1c86

Publication Abstract from PubMed

Several protein-tyrosine phosphatases (PTPs) have been proposed to act as negative regulators of insulin signaling. Recent studies have shown increased insulin sensitivity and resistance to obesity in PTP1B knockout mice, thus pointing to this enzyme as a potential drug target in diabetes. Structure-based design, guided by PTP mutants and x-ray protein crystallography, was used to optimize a relatively weak, nonphosphorus, nonpeptide general PTP inhibitor (2-(oxalyl-amino)-benzoic acid) into a highly selective PTP1B inhibitor. This was achieved by addressing residue 48 as a selectivity determining residue.

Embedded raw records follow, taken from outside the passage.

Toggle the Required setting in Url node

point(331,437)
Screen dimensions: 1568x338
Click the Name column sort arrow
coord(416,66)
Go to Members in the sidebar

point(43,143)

By introducing a basic nitrogen in the core structure of the inhibitor, a salt bridge was formed to Asp-48 in PTP1B. In contrast, the basic nitrogen causes repulsion in other PTPs containing an asparagine in the equivalent position resulting in a remarkable selectivity for PTP1B. Importantly, this was accomplished while retaining the molecular weight of the inhibitor below 300 g/mol.

Structure-based design of a low molecular weight, nonphosphorus, nonpeptide, and highly selective inhibitor of protein-tyrosine phosphatase 1B.,Iversen LF, Andersen HS, Branner S, Mortensen SB, Peters GH, Norris K, Olsen OH, Jeppesen CB, Lundt BF, Ripka W, Moller KB, Moller NP J Biol Chem. 2000 Apr 7;275(14):10300-7. PMID:10744717^[3]

From MEDLINE®/PubMed®, a database of the U.S. National Library of Medicine.